Y, dicho aquello, volvió a desaparecer en el interior del charco.

Bethany no se podía creer lo estrepitoso que había sido su fracaso.

—Siento muchito haber limpiado todo —dijo la bestia—. Ya sé que ha sido un poco tramposillo por mi parte, pero no podía soportar la idea de abandonar mi hogarcito.

Bethany comenzó a temer que a lo mejor la bestia no se marcharía nunca. Si no era capaz de conseguir sacar a la luz su verdadera naturaleza a base de darle carne para comer, entonces ¿cuánto tiempo se iba a quedar allí? ¿Días… semanas… meses… años, incluso? Quizá su plan malvado consistiera en quedarse allí con Bethany durante el resto de su vida y atormentarla hasta en su lecho de muerte.

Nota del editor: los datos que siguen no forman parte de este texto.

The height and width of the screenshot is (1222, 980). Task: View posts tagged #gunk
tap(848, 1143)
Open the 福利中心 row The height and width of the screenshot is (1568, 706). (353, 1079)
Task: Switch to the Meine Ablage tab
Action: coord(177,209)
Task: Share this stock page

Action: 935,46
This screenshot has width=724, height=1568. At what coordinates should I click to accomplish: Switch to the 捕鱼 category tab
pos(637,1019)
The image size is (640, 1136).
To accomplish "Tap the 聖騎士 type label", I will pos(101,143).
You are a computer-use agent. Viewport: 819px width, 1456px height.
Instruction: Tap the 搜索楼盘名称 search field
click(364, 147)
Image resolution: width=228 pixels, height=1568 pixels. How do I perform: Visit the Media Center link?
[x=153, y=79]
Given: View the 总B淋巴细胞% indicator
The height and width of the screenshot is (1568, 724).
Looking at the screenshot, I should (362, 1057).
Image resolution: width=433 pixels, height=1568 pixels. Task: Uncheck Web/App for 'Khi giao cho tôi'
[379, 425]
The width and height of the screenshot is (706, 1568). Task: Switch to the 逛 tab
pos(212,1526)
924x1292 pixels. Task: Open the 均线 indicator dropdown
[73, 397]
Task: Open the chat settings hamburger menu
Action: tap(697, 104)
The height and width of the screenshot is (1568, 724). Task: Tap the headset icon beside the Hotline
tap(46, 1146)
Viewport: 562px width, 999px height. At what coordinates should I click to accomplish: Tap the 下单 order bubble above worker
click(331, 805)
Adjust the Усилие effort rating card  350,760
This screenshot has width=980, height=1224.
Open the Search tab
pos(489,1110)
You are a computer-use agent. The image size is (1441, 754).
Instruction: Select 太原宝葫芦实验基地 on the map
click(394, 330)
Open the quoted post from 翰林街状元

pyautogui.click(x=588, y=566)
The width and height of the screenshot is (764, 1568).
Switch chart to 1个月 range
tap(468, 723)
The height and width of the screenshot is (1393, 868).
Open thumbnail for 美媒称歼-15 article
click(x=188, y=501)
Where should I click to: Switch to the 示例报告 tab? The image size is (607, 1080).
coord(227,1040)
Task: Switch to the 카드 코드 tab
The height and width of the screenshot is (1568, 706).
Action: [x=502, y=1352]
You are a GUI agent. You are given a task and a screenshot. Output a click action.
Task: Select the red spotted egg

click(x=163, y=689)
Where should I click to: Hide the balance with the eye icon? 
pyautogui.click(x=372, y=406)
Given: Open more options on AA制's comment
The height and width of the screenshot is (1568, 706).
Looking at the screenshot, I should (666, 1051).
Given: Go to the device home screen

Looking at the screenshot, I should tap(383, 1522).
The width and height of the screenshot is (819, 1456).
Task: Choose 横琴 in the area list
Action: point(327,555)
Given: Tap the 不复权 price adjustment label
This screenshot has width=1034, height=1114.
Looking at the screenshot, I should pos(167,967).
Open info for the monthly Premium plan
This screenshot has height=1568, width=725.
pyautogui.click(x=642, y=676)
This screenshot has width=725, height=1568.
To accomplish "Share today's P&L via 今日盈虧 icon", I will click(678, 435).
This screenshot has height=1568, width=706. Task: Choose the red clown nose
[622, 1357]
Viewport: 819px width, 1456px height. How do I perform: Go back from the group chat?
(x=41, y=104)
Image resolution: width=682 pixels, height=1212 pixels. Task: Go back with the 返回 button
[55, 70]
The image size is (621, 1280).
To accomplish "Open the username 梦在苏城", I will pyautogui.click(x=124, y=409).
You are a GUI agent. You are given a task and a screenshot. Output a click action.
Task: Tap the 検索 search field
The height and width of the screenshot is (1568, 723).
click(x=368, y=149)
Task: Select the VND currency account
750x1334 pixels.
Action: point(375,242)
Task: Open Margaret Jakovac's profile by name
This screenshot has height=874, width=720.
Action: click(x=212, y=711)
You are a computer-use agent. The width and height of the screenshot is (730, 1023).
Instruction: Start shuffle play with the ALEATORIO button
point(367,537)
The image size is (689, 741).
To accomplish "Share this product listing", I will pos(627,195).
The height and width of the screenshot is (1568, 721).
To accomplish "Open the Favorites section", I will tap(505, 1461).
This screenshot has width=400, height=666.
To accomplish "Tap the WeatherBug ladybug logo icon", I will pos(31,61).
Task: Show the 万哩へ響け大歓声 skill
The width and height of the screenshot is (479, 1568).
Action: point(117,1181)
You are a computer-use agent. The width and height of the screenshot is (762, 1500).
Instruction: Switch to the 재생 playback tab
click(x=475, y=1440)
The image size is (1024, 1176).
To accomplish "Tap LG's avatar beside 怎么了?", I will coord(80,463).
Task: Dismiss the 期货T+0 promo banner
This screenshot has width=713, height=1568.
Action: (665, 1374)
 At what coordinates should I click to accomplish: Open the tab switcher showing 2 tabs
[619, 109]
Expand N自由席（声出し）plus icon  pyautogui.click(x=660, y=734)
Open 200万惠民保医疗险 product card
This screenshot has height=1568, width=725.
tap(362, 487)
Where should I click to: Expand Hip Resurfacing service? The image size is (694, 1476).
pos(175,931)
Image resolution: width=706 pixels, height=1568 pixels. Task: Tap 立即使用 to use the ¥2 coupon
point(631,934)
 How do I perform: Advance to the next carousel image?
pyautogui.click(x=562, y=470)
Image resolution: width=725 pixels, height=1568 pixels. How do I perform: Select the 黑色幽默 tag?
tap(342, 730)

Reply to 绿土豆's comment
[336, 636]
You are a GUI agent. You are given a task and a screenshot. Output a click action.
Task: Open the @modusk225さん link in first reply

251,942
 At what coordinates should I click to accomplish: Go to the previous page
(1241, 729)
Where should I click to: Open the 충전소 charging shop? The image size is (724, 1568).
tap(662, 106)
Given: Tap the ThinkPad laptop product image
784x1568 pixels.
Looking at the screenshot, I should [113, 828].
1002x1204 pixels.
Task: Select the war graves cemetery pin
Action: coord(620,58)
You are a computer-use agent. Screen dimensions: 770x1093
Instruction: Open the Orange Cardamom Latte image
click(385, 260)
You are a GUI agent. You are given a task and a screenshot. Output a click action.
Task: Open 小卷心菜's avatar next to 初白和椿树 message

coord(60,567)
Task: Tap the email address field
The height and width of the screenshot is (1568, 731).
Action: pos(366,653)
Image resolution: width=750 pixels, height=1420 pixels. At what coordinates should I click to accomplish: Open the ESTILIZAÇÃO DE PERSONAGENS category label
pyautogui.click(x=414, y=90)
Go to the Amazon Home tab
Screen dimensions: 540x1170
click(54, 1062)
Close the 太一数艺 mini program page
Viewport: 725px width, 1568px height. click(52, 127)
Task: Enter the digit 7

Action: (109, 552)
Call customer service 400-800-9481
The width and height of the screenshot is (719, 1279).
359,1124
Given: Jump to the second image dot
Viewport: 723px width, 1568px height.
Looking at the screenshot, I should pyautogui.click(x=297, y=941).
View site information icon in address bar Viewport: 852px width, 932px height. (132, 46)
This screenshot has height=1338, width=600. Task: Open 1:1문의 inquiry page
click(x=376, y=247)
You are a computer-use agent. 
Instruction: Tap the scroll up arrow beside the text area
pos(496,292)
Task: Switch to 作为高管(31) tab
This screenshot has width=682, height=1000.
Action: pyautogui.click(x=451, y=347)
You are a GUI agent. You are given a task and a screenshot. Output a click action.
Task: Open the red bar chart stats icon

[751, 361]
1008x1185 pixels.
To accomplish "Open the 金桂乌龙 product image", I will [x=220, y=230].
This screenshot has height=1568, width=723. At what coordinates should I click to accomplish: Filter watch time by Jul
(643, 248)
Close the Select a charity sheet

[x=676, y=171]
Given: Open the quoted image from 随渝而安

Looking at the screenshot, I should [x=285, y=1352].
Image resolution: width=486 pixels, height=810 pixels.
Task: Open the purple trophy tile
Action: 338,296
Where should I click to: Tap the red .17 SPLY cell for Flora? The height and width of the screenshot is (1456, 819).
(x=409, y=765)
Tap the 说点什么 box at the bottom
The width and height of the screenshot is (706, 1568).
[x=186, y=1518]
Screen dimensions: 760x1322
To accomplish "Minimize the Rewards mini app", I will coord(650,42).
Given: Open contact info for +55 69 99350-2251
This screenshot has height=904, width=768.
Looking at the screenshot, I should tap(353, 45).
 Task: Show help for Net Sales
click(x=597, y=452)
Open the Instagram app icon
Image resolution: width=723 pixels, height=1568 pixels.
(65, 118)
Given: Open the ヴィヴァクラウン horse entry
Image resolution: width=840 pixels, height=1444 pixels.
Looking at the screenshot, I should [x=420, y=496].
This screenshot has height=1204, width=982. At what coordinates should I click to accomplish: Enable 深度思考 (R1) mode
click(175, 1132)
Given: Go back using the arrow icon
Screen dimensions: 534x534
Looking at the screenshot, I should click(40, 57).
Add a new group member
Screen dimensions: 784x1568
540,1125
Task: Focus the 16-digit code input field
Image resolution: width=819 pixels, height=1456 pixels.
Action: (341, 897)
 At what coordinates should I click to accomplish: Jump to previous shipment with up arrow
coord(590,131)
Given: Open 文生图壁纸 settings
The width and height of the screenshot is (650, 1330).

—¿Me has oído, Bethany? Ay, espero sinceramente que puedas perdonarme —dijo la bestia.

Bethany salió airada de la cocina, camino de la parte de atrás de la casa.

No se podía creer que la bestia la hubiese derrotado… de nuevo. Hiciera lo que hiciese, por mucho que lo intentara, era siempre como si la bestia fuese a encontrar la manera de permanecer en su vida y devorar así cualquier esperanza de felicidad para ella.

Agarró una manta y salió al jardín. Se llevó una mano al rostro y no se sorprendió en absoluto al encontrarse con las lágrimas de frustración cayéndole de los ojos.

Se quedó allí fuera mientras el sol continuaba saliendo y contempló el amanecer del día de su grandiosa fiesta. Para ella debería haber sido un momento triunfal, pero, gracias a la bestia, aquello no le pareció un triunfo de ninguna clase. Se le habían agotado las ideas.

En un momento dado, Bethany se sacó la trompeta del pantalón y se la puso delante de los ojos llorosos. Hasta hacía apenas un par de días, ella había creído que se había librado de la bestia y no recordaba un momento de mayor felicidad en toda su vida.

Bethany soltó un pequeño berrido de frustración, pensando que ojalá hubiese alguna manera de librarse de la bestia de una vez por todas, cuando le llamó la atención algo que había en el cielo.

Aquel «algo» era morado, tenía plumas y venía volando hacia la casa con la velocidad y la determinación de un tornado furioso. En un abrir y cerrar de ojos, se posó delante de Bethany entre una lluvia de plumas.

Por la expresión de furia que había en los ojos de aquel loro petimorado de Wintloria, Bethany supo de inmediato que no se trataba de una visita de cortesía.

—Bethany, supongo —soltó de golpe Mortimer—. Necesitaré que me señales en qué dirección se encuentra la bestia.